*THE TASK*
Your copy should match the records below exactly, except for the pictures.

[Records drawn from a dataset]
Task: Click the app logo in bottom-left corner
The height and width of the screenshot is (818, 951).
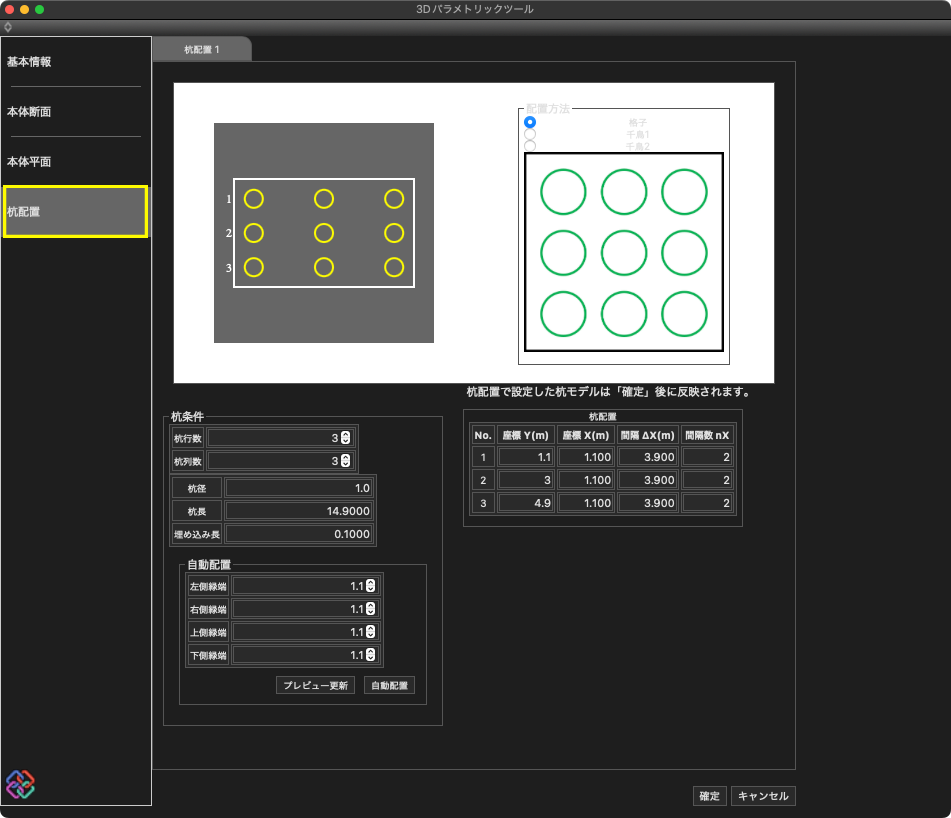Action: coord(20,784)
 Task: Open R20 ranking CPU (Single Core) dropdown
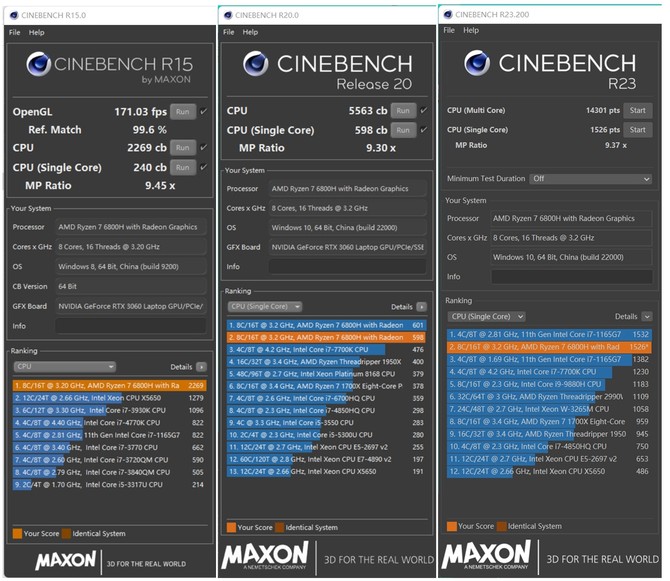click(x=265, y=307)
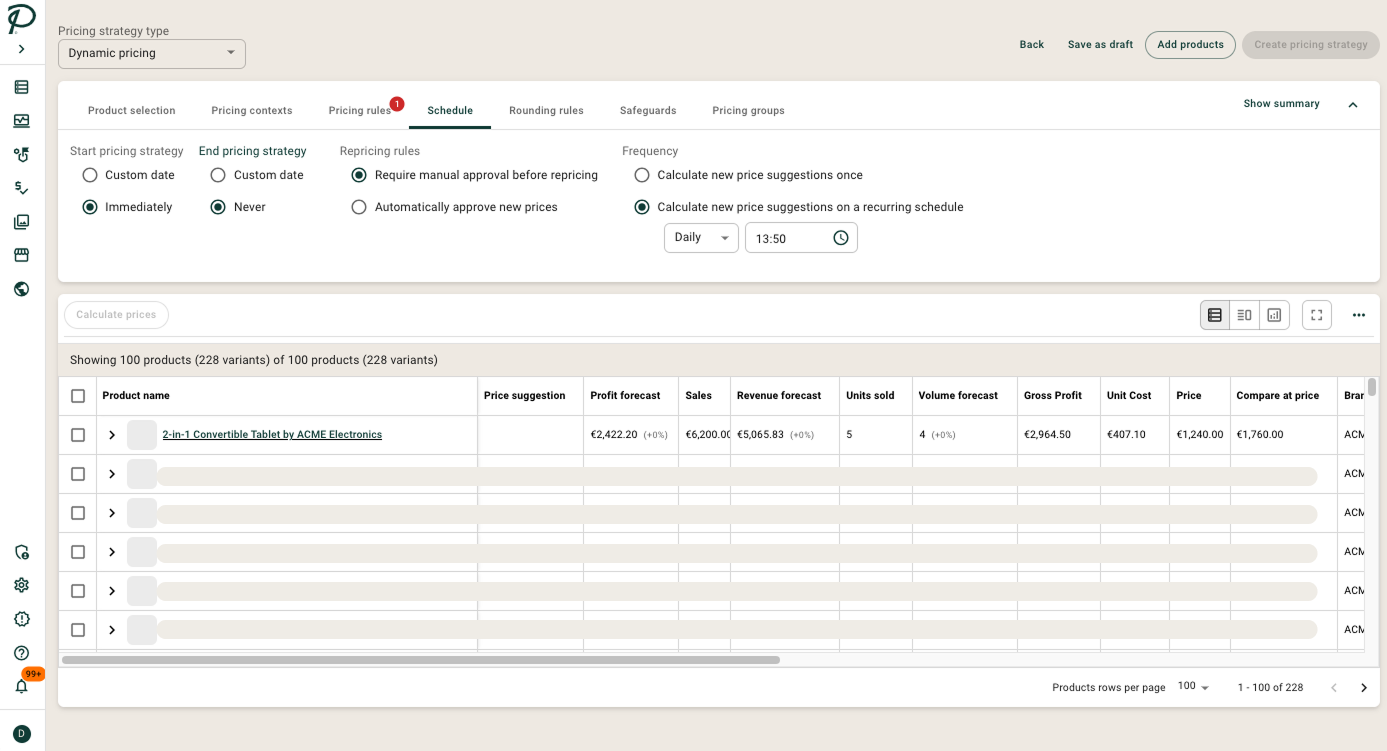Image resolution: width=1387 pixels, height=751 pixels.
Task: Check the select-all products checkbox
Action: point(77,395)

*WRITTEN SOLUTION*
Task: Click the app logo in bottom-left corner
The height and width of the screenshot is (818, 951).
Action: coord(20,784)
 Task: Open R20 ranking CPU (Single Core) dropdown
click(x=265, y=307)
Image resolution: width=1387 pixels, height=751 pixels.
Task: Check the select-all products checkbox
Action: point(77,395)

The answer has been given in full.